From: "David Hildenbrand (Arm)" <david@kernel.org>
To: Gregory Price <gourry@gourry.net>
Cc: linux-cxl@vger.kernel.org, dan.j.williams@intel.com,
dave.jiang@intel.com, jonathan.cameron@huawei.com,
alison.schofield@intel.com, ira.weiny@intel.com,
dave@stgolabs.net, linux-kernel@vger.kernel.org,
kernel-team@meta.com, vishal.l.verma@intel.com,
benjamin.cheatham@amd.com, David Rientjes <rientjes@google.com>
Subject: Re: cxl/region.c improvements and DAX/Hotplug plumbing
Date: Wed, 18 Mar 2026 09:53:05 +0100 [thread overview]
Message-ID: <217b154d-e4d1-4824-b2e3-fea82bc44402@kernel.org> (raw)
In-Reply-To: <aXLAtVZ_bVwF9nBG@gourry-fedora-PF4VCD3F>
On 1/23/26 01:28, Gregory Price wrote:
> On Thu, Jan 22, 2026 at 11:14:15PM +0100, David Hildenbrand (Red Hat) wrote:
>> Some of that (especially the interaction with core-mm) feels like it would
>> be a good fit to discuss with he wider MM community in one of the bi-weekly
>> mm meeting. (CCing David R.)
>>
>
> There is a Monthly Linux-DAX meeting, and a Monthly Linux-CXL meeting,
> obviously this is a lot of cross-attendance.
>
> Happy to attend additional discussion. I was trying to shore up some of
> the cxl-region plumbing aspects before going wider.
Oh hey, I found an unanswered mail in my inbox :)

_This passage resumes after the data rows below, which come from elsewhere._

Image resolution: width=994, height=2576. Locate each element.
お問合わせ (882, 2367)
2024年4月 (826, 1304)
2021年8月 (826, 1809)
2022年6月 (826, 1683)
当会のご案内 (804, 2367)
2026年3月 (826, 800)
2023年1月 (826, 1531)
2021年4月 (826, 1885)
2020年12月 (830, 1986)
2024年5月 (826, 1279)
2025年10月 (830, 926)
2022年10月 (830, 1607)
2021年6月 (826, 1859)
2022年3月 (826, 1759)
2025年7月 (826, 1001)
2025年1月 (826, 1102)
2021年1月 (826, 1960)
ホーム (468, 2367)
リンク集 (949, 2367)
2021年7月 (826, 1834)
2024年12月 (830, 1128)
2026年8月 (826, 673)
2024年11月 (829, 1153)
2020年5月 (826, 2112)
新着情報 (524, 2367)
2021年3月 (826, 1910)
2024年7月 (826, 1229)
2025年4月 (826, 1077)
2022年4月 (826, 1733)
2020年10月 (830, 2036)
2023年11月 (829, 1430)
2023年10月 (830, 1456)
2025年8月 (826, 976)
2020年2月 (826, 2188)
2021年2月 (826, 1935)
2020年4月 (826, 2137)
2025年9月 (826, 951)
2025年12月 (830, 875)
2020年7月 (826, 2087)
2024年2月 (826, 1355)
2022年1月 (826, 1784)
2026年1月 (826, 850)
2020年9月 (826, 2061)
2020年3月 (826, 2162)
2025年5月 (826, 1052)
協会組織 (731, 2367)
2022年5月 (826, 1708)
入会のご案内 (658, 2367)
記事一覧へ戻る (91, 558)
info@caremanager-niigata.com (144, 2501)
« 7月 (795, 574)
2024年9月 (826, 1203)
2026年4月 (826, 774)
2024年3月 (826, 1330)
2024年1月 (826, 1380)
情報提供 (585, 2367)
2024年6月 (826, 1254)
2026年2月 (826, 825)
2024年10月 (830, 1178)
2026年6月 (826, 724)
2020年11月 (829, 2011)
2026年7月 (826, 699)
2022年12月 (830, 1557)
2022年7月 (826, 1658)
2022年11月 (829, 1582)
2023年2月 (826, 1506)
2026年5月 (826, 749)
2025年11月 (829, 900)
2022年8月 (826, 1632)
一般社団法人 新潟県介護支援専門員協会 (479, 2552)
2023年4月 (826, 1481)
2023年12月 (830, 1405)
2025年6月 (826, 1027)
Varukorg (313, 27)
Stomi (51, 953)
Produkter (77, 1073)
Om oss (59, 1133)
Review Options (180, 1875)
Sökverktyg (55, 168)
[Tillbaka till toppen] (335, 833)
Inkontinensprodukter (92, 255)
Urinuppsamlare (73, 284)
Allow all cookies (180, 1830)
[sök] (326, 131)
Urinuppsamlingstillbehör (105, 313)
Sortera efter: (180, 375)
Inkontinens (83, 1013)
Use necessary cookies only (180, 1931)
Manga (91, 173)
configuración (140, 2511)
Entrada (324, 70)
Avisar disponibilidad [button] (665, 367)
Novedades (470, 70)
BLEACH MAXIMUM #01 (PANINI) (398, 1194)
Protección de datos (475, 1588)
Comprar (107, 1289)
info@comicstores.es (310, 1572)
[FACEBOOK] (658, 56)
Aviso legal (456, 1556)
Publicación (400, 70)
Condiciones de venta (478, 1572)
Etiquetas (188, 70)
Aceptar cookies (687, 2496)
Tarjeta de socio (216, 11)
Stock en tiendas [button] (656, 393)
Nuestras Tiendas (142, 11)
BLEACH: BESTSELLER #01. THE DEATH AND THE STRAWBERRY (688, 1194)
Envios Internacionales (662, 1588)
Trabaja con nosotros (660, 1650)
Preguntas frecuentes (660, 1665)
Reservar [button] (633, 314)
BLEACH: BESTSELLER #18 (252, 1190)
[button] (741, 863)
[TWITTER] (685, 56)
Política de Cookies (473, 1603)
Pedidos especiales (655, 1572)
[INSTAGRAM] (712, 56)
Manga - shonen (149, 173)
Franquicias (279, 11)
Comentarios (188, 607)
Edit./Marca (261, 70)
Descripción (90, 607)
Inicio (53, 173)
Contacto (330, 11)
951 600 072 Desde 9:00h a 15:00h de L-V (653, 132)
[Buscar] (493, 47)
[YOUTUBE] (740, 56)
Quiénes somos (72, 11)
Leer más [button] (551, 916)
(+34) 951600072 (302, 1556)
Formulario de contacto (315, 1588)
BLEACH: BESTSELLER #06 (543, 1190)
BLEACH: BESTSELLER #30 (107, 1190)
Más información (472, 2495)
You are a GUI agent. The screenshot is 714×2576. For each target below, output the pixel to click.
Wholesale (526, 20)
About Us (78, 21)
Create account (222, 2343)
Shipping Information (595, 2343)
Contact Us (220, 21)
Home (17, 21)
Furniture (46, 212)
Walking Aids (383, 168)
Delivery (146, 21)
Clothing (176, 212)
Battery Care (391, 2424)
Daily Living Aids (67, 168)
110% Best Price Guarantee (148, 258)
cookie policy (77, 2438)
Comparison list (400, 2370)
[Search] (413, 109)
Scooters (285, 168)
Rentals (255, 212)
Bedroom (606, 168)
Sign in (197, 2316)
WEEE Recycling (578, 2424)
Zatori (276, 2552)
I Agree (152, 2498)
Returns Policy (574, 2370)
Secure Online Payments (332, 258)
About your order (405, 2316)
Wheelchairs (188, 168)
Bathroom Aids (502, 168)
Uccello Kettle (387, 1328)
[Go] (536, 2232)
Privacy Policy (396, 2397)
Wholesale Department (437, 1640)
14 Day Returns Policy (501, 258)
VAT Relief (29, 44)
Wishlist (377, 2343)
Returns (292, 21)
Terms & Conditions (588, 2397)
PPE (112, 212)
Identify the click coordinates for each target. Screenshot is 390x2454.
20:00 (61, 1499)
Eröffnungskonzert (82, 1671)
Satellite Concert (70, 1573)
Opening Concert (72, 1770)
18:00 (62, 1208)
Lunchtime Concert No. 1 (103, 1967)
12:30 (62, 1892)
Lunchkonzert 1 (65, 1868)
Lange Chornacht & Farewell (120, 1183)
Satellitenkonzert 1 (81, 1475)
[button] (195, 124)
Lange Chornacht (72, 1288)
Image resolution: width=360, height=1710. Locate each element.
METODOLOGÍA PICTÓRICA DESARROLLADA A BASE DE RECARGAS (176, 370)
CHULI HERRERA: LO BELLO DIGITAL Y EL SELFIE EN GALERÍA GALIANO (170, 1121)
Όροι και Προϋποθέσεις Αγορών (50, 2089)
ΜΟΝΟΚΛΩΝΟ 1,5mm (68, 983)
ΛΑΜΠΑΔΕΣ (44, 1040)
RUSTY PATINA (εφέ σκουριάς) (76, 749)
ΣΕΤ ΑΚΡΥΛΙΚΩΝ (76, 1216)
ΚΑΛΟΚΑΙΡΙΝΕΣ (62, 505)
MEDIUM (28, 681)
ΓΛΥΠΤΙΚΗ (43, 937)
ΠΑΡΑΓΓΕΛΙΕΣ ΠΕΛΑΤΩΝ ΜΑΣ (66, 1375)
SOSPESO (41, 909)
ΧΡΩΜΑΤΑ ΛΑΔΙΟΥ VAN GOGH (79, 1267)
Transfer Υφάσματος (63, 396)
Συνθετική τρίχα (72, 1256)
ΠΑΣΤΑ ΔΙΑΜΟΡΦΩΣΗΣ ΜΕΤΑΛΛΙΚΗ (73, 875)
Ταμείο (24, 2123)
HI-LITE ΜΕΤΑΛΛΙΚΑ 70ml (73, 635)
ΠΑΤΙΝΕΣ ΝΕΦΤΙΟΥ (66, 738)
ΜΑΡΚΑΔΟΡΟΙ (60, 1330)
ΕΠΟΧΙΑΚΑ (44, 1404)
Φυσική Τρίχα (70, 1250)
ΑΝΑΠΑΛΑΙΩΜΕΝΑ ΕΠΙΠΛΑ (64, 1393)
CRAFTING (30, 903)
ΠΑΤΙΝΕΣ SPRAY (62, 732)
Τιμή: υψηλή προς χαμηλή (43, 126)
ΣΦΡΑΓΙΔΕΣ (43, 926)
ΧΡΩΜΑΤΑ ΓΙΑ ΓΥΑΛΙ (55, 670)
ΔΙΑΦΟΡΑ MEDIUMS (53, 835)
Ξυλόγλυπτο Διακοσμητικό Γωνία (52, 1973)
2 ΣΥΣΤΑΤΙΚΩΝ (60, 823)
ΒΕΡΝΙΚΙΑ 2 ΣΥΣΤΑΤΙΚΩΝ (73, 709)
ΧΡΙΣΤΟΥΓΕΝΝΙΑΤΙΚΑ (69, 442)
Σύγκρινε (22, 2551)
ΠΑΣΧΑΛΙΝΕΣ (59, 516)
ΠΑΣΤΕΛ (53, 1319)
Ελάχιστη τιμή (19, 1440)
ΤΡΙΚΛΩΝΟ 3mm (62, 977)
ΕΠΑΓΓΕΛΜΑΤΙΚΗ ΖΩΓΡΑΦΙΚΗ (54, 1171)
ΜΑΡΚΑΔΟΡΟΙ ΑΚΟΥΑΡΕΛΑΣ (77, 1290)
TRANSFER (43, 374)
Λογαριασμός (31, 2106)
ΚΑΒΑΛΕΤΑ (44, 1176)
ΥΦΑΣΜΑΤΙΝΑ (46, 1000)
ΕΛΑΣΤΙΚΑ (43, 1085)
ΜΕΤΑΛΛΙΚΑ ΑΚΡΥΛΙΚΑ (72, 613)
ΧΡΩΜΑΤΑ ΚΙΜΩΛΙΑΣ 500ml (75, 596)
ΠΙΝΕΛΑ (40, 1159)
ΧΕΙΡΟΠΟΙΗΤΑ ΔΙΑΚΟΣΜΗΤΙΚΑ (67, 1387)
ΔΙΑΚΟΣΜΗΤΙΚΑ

Sorry for stumbling over this that late.
>
>>> - hiding memory blocks? (discussed in last meeting)
>>
>> What is that about and what was the result of that discussion? :)
>>
>
> It was just a question as to whether memory blocks are still useful
> if the intent is to provide a collective hotplug interface. I don't
> think there are any real proposals for this, just making note of it.
Okay, thanks.
>
>>> Solution 2: Make a dedicated sysram_region with policy
>>
>> What kind of region would that be?
>
> plumbing between regionN and dax_region kobjects
>
> right now the kobject relationship is:
>
> region0 <- cxl driver created kobject
> └dax_region0 <- default selects IORESOURCE_DAX_KMEM
> └dax0.0 <- auto-probes on discovery
>
> But there is baggage in the existing plumbing:
>
> 1) dax/cxl.c => hard-coded IORESOURCE_DAX_KMEM for dax_region
> 2) dax/bus.c => devdax is probed on discovery w/o manual bind step
> 3) cxl/core/region.c => BIOS-configured CXL regions automatically
> generate a dax_region, and this auto-creates a dax_kmem device
> which is subject to system-wide MHP policy.
>
> This creates a backwards compatibility headache.
Agreed.
>
> The same auto-plumbing is used in the manual creation path, so:
>
> echo regionN > cxl/decoder0.0/create_ram_region
> /* program decoders */
> echo regionN > cxl/drivers/region/bind
>
> will pump the whole thing directly into dax_kmem and auto-online
> according to system default MHP policy. There's no intermediate
> step in which the user can define preferences (unless you add
> them as attributes to regionN - which is another option).
>
> Adding the intermediate object:
>
> regionN
> └sysram_region <- encodes policy like hotplug and dax drv
> └dax_regionN <- which would be passed here on creation
> └dax0.0
>
> lets the cxl-cli command to be more expressive:
> `cxl-cli create-region -t ram --driver=sysram` => kmem
> `cxl-cli create-region -t ram --driver=dax` => device_dax
>
> and would change the sysfs pattern to
> echo regionN > cxl/decoder0.0/create_ram_region
> echo regionN > cxl/drivers/sysram_region/bind
> echo online_movable > cxl/devices/dax_regionN/hotplug
> echo dax_regionN > cxl/drivers/dax_region/bind
>
> and gives the user a chance to configure a policy before the region
> is pumped all the way through to the endpoint dax driver.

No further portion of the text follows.